05/04/2026
Ci piacciono i segni.
Ci piacciono anche quelli che ti suggeriscono di lasciar perdere,perché ci hanno detto che, se è molto difficile,sei sulla strada giusta.
Ci piacciono i simboli, i messaggi subliminali.
Ci piace quella che tutti chiamiamo “natura” come qualcosa di astratto e intangibile.
E invece il nostro lavoro in vigna, una professione ancora molto concreta e pragmatica, si basa proprio su questo: saper leggere i messaggi tra le righe (o, dovremmo dire, tra i filari),saperli anticipare, saperli prevedere. Non sempre è possibile, per la natura incontrollabile della natura stessa.

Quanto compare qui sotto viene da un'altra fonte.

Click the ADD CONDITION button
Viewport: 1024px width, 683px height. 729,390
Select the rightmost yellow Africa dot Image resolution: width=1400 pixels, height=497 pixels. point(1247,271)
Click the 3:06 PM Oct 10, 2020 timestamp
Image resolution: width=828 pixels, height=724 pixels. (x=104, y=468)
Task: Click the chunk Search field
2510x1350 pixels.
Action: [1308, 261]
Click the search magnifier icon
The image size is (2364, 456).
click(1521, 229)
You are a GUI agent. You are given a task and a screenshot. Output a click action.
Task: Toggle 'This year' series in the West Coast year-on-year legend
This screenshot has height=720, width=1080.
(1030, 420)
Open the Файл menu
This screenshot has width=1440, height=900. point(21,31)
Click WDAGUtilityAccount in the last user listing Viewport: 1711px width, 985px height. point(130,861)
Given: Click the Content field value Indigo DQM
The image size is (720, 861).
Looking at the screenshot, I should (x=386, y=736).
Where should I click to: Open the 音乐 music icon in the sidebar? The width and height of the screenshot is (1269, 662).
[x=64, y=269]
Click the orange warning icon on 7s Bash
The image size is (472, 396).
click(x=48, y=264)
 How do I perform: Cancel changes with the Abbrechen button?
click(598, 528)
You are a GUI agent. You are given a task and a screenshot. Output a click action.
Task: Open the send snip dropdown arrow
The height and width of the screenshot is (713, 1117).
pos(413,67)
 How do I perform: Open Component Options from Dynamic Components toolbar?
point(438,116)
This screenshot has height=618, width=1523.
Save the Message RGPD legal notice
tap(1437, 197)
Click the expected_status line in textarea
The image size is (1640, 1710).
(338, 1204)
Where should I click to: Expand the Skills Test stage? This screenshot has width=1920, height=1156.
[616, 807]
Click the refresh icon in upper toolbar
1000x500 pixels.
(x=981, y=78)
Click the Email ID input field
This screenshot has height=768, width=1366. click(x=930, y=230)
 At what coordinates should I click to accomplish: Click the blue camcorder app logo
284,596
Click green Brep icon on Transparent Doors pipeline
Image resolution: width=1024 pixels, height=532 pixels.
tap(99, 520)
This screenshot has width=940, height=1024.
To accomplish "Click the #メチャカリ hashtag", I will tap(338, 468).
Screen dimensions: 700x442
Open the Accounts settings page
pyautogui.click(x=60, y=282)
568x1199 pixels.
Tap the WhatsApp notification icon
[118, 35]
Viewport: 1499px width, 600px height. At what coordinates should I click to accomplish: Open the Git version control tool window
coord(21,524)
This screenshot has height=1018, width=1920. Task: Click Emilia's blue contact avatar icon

Ed è proprio perché ci piacciono i segni e la simbologia che vogliamo augurarvi buona Pasqua, per ciò che questa festa rappresenta.
Ai nuovi inizi, alla primavera, alla terra che si risveglia.
A chi rinasce, a chi si reinventa.
A chi muore dentro ma trova una forza nuova per vivere ancora.
A chi crede che dalle ceneri possa nascere qualcosa di buono e di bello, sempre.
Auguriamo a tutti voi di essere come la natura: che non cerca la fine,ma continua, ostinatamente, a cercare la luce.
Perché la natura questo insegna: attraversa il buio, ma torna sempre alla luce.
E oggi, più che mai, nel buio baratro in cui galoppa l’umanità, scegliere la luce è un atto.